RECORDS TO USE —
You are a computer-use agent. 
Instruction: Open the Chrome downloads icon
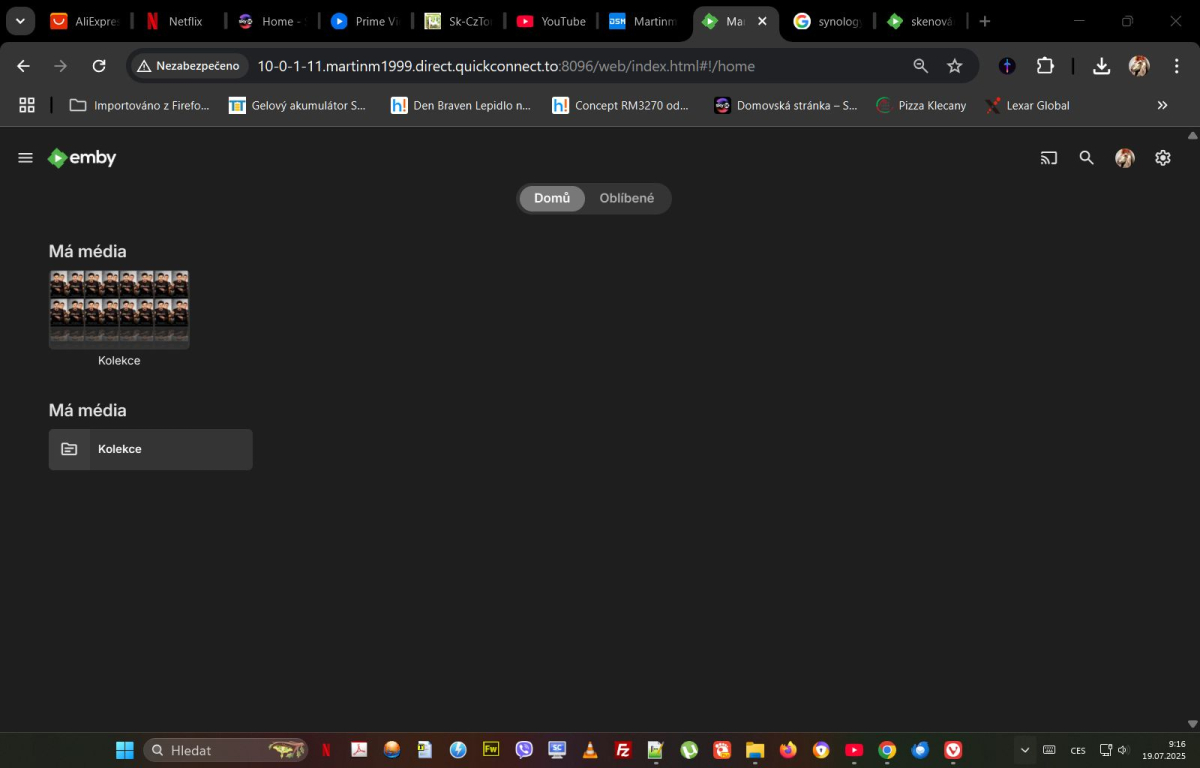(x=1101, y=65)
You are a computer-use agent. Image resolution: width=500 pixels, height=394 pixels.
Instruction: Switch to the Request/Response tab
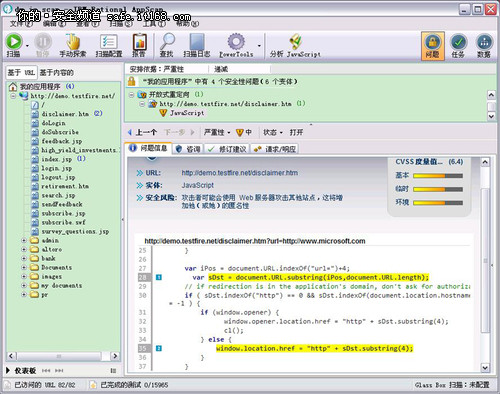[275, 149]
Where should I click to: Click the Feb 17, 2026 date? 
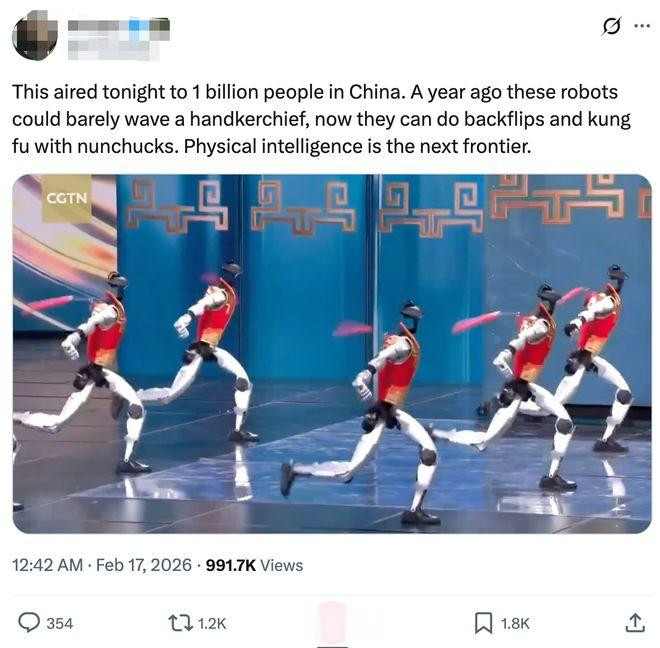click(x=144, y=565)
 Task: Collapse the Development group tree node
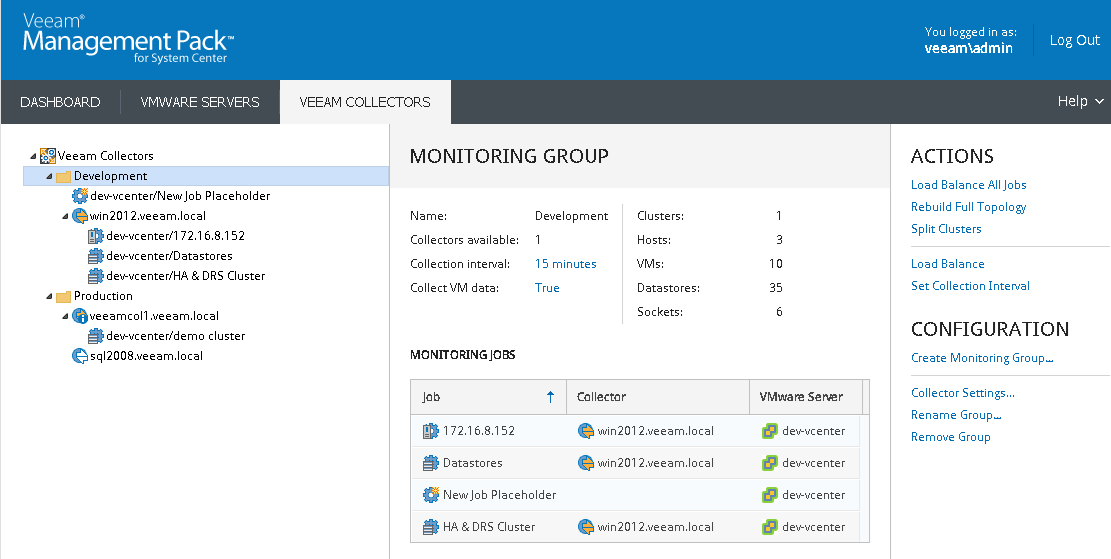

WHAT IS BEING ASKED — Set the entire listing down again, exact in every line, without any pictures.

ANSWER SPACE —
You are a computer-use agent. 
Instruction: Open the Chrome downloads icon
(x=1101, y=65)
You are a computer-use agent. Image resolution: width=500 pixels, height=394 pixels.
Instruction: Switch to the Request/Response tab
[275, 149]
Where should I click to: Click the Feb 17, 2026 date? 
click(x=144, y=565)
 Task: Collapse the Development group tree node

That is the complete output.